Come sono finiti su Arcade

Per gli sviluppatori di giochi come il Tortuga Team, il lancio di Apple Arcade è stato un punto di svolta. La più grande azienda tecnologica del mondo ha deciso di investire nel supporto di giochi di alta qualità, che non sono legati alla meccanica di manipolazione psicologica messa in atto per spillare soldi ai gamer impegnati nei free-to-play. Per un giocatore di Arcade, tutto è semplice: paghi un abbonamento e accedi alla libreria di giochi scelti dal servizio senza limitazioni.

Ogni sviluppatore il cui gioco è presente su Arcade stipula un contratto individuale con la società e si impegna a non pubblicarlo su altre piattaforme.

I giochi free-to-play si sono rivelati il mercato più redditizio per molti sviluppatori

“Apple sta facendo un lavoro molto importante, in un certo senso controtendenza”, afferma Anton Mikhajlov. Secondo lui, la filosofia di Arcade è un investimento su studi che stanno cercando di portare qualcosa di nuovo nel mondo dei videogame, in termini di meccanica, design e stile, o nuovi modi di presentare la storia. In altre parole, fanno arte, non fanno solo soldi.

I ragazzi hanno compilato la domanda di partecipazione ad Apple Arcade a maggio 2019. A quel tempo, il gioco era già pronto, ma solo per i personal computer. Abbiamo dovuto adattarlo in tutta fretta ai dispositivi Apple. Ci sono voluti dai tre ai quattro mesi di lavoro. Al Tortuga Team sono convinti che il loro approccio di “non essere come tutti gli altri” li abbia aiutati nella selezione.

“Sotto Steam, i giochi sono di solito più violenti e più difficili. A me quelli non interessano particolarmente. Sono più vicino ai giochi per la famiglia, positivi, ottimistici.
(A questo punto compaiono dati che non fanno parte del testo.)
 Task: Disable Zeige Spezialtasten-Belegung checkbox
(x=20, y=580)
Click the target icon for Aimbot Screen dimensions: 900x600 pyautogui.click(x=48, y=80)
E faccio questo tipo di giochi. Si è scoperto che c’era richiesta per questo, persino su Apple Arcade”, afferma Mikhajlov.

Secondo lui, la regola principale di un buon game designer è non porsi limiti e non provare a fare tutto sempre secondo le regole codificate, da manuale, perché nella produzione di giochi la componente creativa è molto importante.

“Ed ecco che è uscito Spaceland. Ho letto le recensioni: a qualcuno piace, a qualcuno no. Ma tutti indicano proprio quelle caratteristiche del gioco che ho ideato. Per me è un successo, perché ho fatto quello che volevo”, conclude Anton Mikhajlov.